The LGA said: “Councils will want to take account of all the circumstances surrounding major repairs before deciding whether to apply the premium.  Some major repairs may be complete before six months and councils should have discretion to apply the premium if that is the case.”

The council tax submission to Whitehall officials was part of a local funding response that also including feedback on business rates improvement relief draft regulations.

Councils will have to work with the Valuation Office Agency (VOA) on issues such as checking whether business premises are occupied.

The LGA commented that councils should, according to Whitehall rules, be given new funding to meet this extra duty: “Applying the new relief will be a new burden for billing authorities including liaising with the VOA on the qualifying works certificate and carrying out the occupation check. The new burdens procedure should apply to this to ensure councils are fully compensated both for the costs of the relief and for any administrative costs incurred.”

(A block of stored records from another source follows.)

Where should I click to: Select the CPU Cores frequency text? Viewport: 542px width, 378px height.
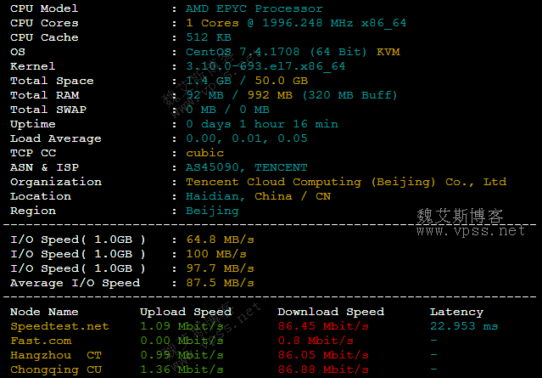coord(295,23)
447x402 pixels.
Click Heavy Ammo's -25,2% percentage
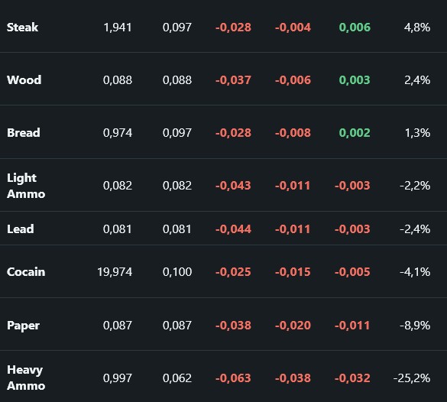click(412, 378)
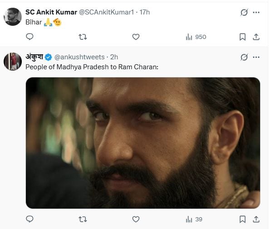Open the @SCAnkitKumar1 handle link
The image size is (271, 229).
106,12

With attention now shifting to the last autumn statement before the general election, there was also a pointed reminder to chancellor Jeremy Hunt to honour a commitment.

It said: “The government said in the 2021 Autumn Budget and Spending Review that local authorities would be fully compensated for the business rates measures including the new improvement relief.

“We look forward to further detailed conversations with the government on how this will be implemented, including any implications for Business Rates Retention. We would expect this relief to be dealt with in the same way as other reliefs granted since 2013/14 are dealt with.”